How, then, will drivers evolve to experience cars as extensions of themselves? 

Next Exit

In 2018, a pedestrian was killed by a self-driving Uber in Arizona, which marked the first fatality attributed to an autonomous vehicle. Although the driver pleaded guilty in the case, the question of who is responsible when autonomous vehicles kill is far from settled. 

Today, there is limited regulation dictating autonomous vehicle safety and liability. One problem is that vehicles are regulated at the federal level while drivers are regulated at the state level — a division of responsibility that doesn’t account for a future where the driver and vehicle are more closely aligned. 

Researchers and automakers have voiced frustration with existing autonomous driving regulations, agreeing that updated regulations are necessary. Ideally, regulations would ensure driver, passenger and pedestrian safety without quashing innovation. But what these policies might look like is still unclear. 

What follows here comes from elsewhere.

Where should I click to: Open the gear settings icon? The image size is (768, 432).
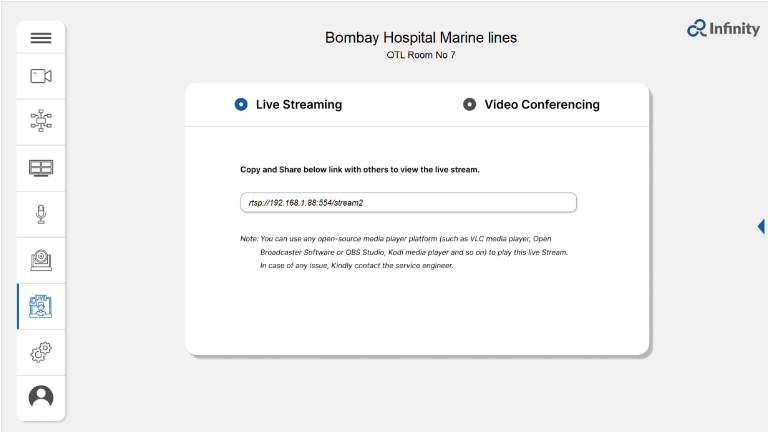(x=41, y=352)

The challenge, said Heckman, is that the engineers don’t have complete control over how autonomous systems behave in every circumstance. He believes it’s critical for regulations to account for this without insisting on impossibly high safety standards. 

“Many of us work in this field because automotive deaths seem avoidable and we want to build technologies that solve that problem,” Heckman said. “But I think we hold these systems [to] too high of a standard — because yes, we want to have safe systems, but right now we have no safety frameworks, and automakers aren’t comfortable building these systems because they may be held to an extremely high liability.” 

Other industries may offer a vision for how to regulate the autonomous driving industry while providing acceptable safety standards and enabling technological development, Heckman said. The aviation industry, for example, adopted rigorous engineering standards and fostered trust in engineers, pilots, passengers and policymakers. 

“There’s an engineering principle that trust is a perception of humans,” Heckman said. “Trust is usually built through experience with a system, and that experience confers trust on the engineering paradigms that build safe systems. 

“With airplanes, it took decades for us to come up with designs and engineering paradigms that we feel comfortable with. I think we’ll see the same in autonomous vehicles, and regulation will follow once we’ve really defined what it means for them to be trustworthy.”